Il Vaticano si è messo alla testa di un movimento politico reazionario, si è fatto portabandiera del fondamentalismo omofobico che aggrega – tutti i fondamentalisti sono parenti, politici e religiosi. Quelli che nella chiesa anglicana non accettano la riforma e l’omosessualità diventano cattolici e a loro si fa uno sconto, anche se sposati. “Se vuoi sposarti ti fai anglicano e dopo 5 anni diventi cattolico. È una perversione mentale. Molte leggi nascono con Letta che va a trovare Bertone e il parlamento vota. Questo è il cosiddetto cristianesimo criminale. Da credente soffro nel vedere che abusano del nome di Dio e Gesù. È delittuoso. Gesù è estraneo a tutto questo,non può essere coinvolto in queste bassezze. Lui era a favore dell’amore e della solidarietà. Non aveva frontiere, era vicino alle persone. Non diceva come comportarsi e non giudicava. Amava la libertà e la tenerezza, grandi assenti oggi insieme alla giustizia. L’azienda cattolica usa il suo nome, ma lui non c’entra. La vera chiesa esiste fuori dalla chiesa”. Gesù per don Franco non è mai stato cultore dell’infelicità e dell’angoscia. Non aveva l’ossessione che la gente fosse religiosa. Voleva che il cieco vedesse e che l’adultera non fosse condannata. Che l’emarginato fosse messo al centro. Ecco, questo era Gesù, non regole ossessive. Nessun monopolio, ma la libertà di vivere ognuno la propria fede. Le gerarchie clericali abusano di Gesù per i propri affari e interessi. “Sentire che uno come Casini vuole incarnare i valori cristiani… dovrebbero vergognarsi. Fa orrore” aggiunge don Franco, che ci tiene a sottolineare che la sua passione per la fede non si è mai tradotta in fanatismo.

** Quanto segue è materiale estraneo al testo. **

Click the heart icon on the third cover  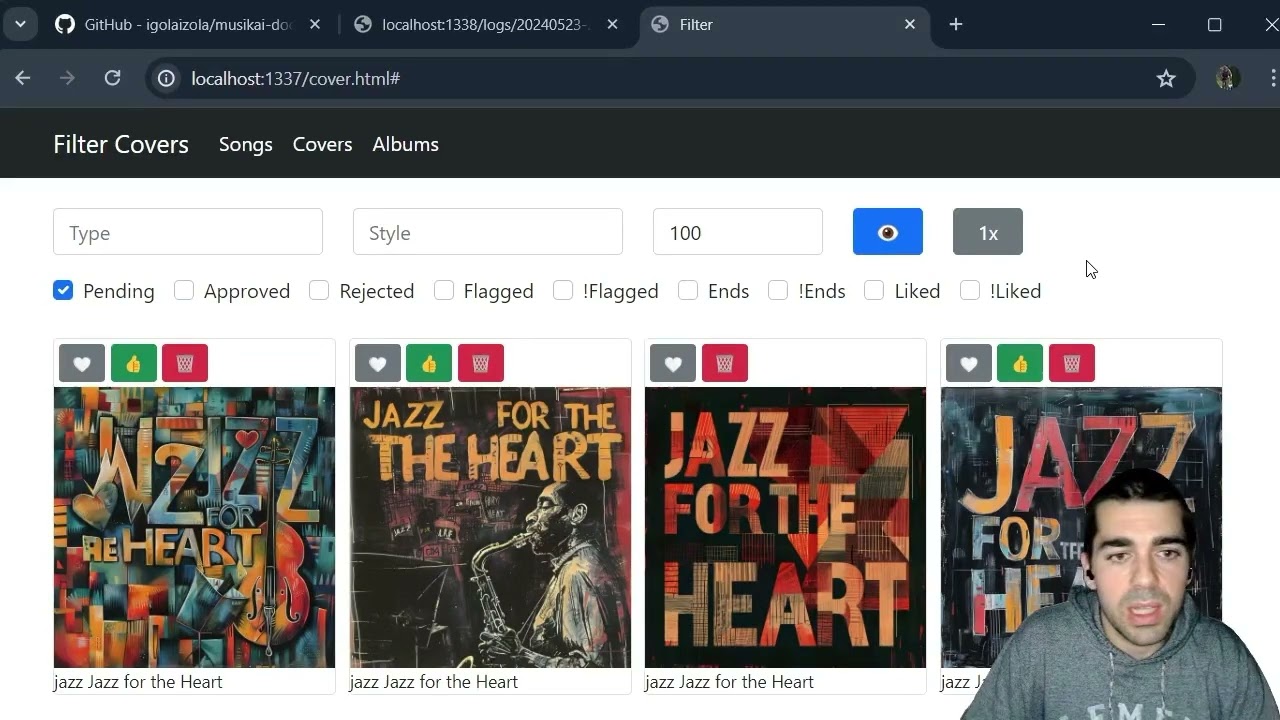(x=673, y=363)
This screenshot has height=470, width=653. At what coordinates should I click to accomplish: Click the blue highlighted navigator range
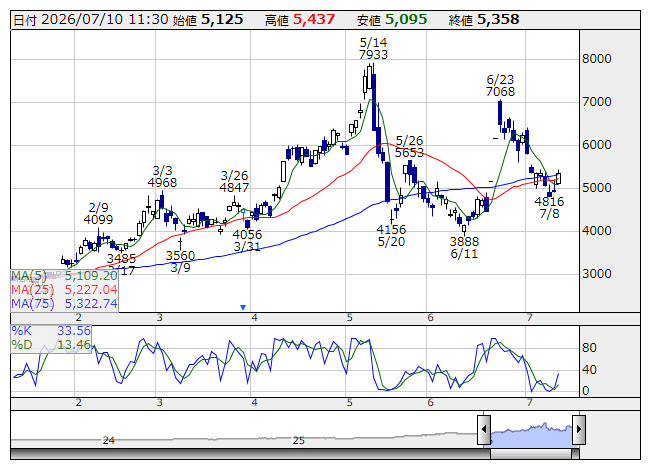pos(531,434)
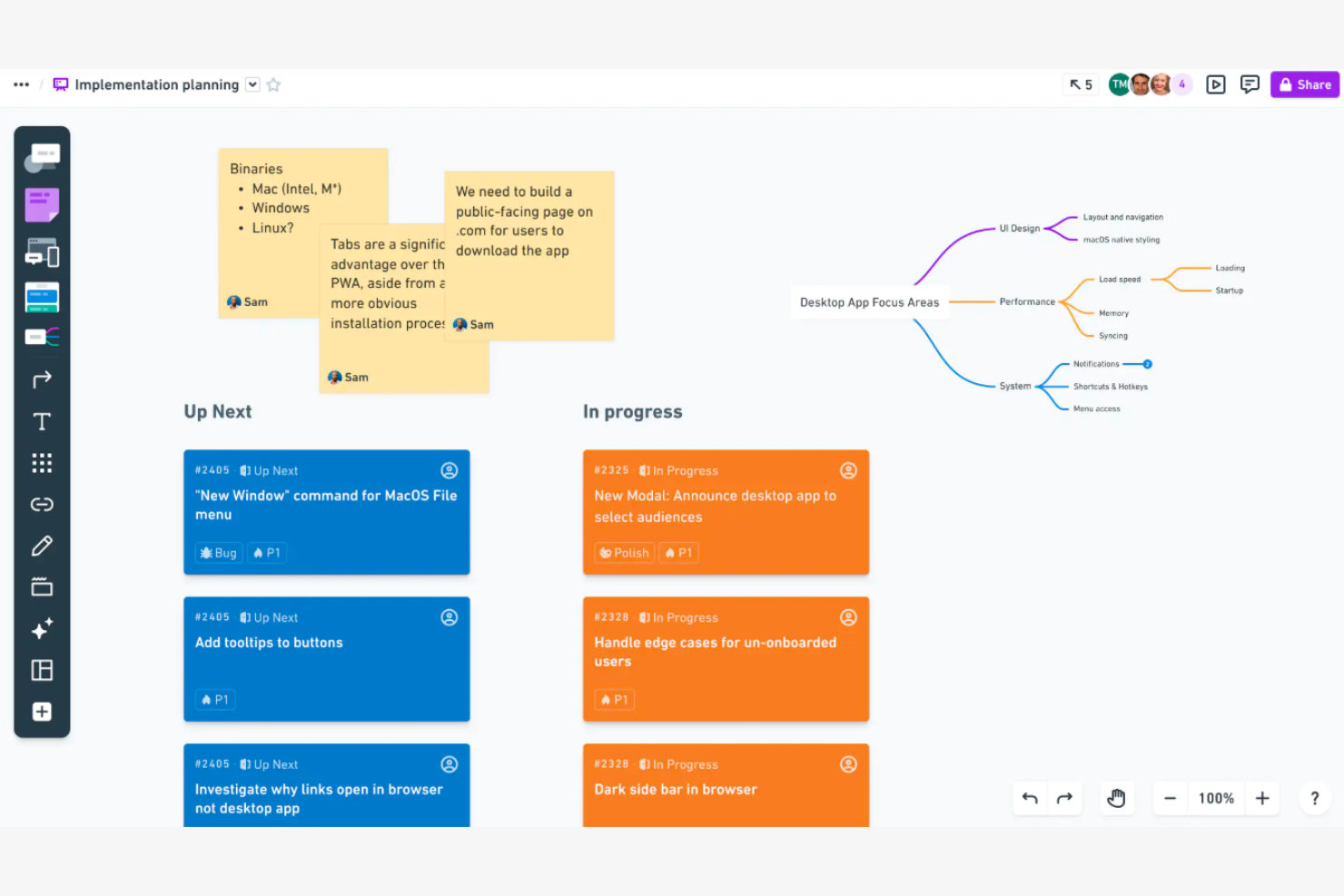This screenshot has width=1344, height=896.
Task: Open the board title dropdown
Action: click(x=252, y=84)
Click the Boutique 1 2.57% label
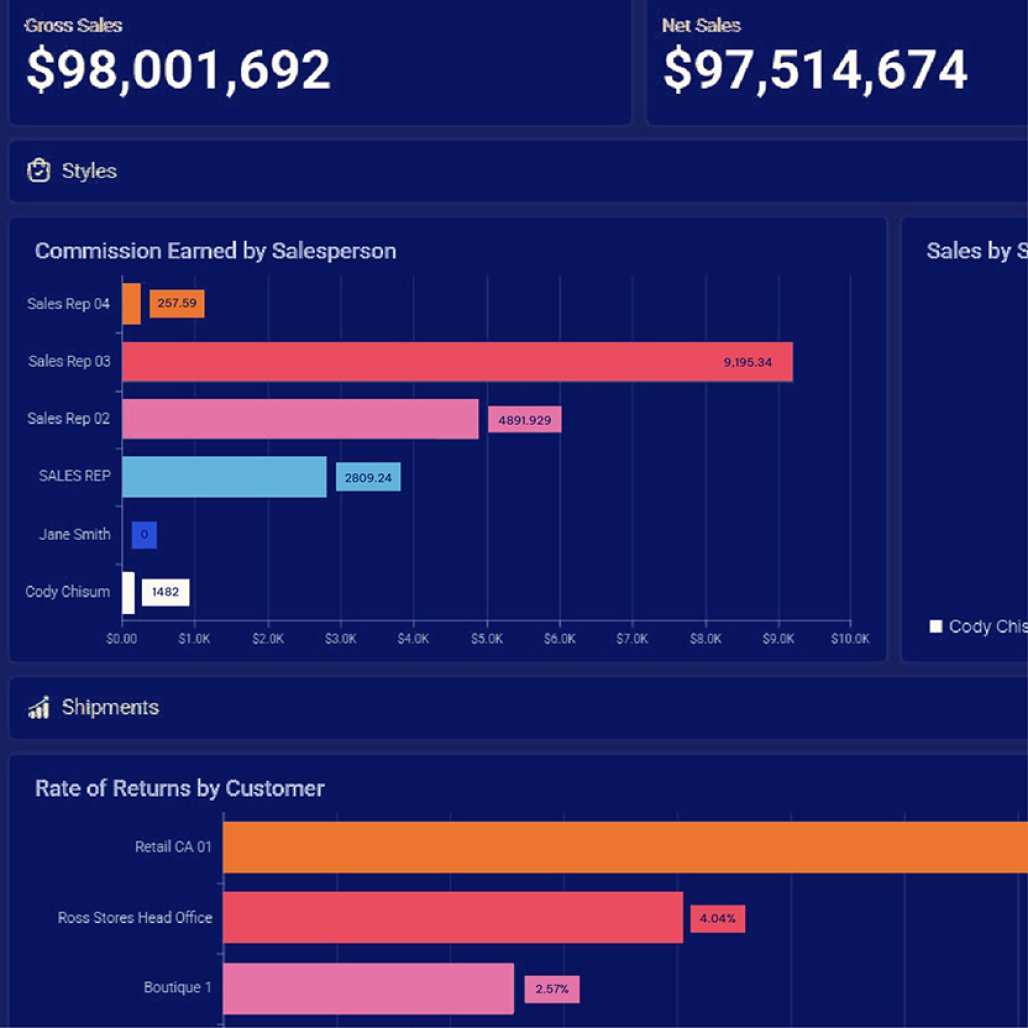Screen dimensions: 1028x1028 (x=552, y=989)
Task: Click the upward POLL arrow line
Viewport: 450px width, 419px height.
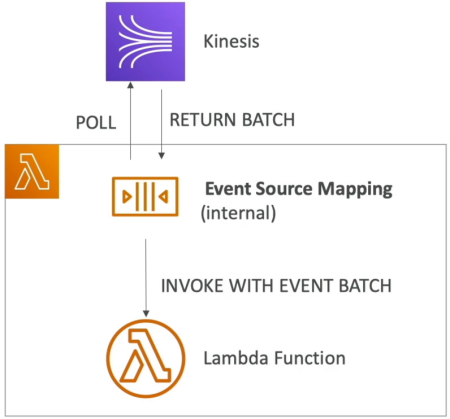Action: point(131,121)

Don Franco celebra matrimoni tra chi si ama: lesbiche, gay, sacerdoti. “Ci tengo a rompere gli schemi di questa chiesa, per compiere un gesto di libertà. Molte persone mi dicono che scoprono un cristianesimo diverso. Possono dire che Dio è vicino al loro amore. Questo è importante, un Dio cupo non aiuta. Dio è amore, niente a che fare con il ghiaccio negli occhi di Ratzinger. Le persone vivono meglio se si sentono amate, essere messi ai margini non fa piacere”.
Il suo è un contributo che vuole essere anche politico. Anche se don Franco è consapevole che la lotta in Italia sarà lunga e faticosa. È spaventato dalla lobby cattolica, dagli uomini dell’Udc più che da Fini, dalla perfida religione civile. E si duole che nel PD non ci sia ancora una posizione ferma. Manca l’intelligenza del futuro, secondo lui, e la prospettiva globale dei diritti e delle persone. E poi manca soprattutto il coraggio. Nessuna lungimiranza e scarso coraggio: gli ingredienti di un fallimento. “Si discute tanto della parola matrimonio – commenta don Franco – ma è solo un retaggio linguistico che nasconde la discriminazione. Finché tutte le persone non avranno uguali e reali diritti sarà un disastro”.
Un decalogo astratto che provoca una reale sofferenza. Quando c’è da rompere le righe e da assumersi la responsabilità per le proprie scelte, manca la voce proprio in quel momento, si ha altro cui pensare. Tante coincidenze secondo don Franco. “La corte europea ha avuto dal partito socialista europeo la raccomandazione di non rendere esecutiva la sentenza sul crocifisso, siamo propri messi male…”. Imporre un valore, poi, è folle. Cosa ne rimane? “Non è più bello dire che ci siano molti modi per avere un simbolo religioso? Una bella pluralità. In una società laica non c’è bisogno di esprimere tutta la sequela dei simboli, altrimenti ne dovremmo mettere 70. Quando penso a Gesù mi piace immaginarlo vivo e sorridente. Io in casa non ho crocifissi”.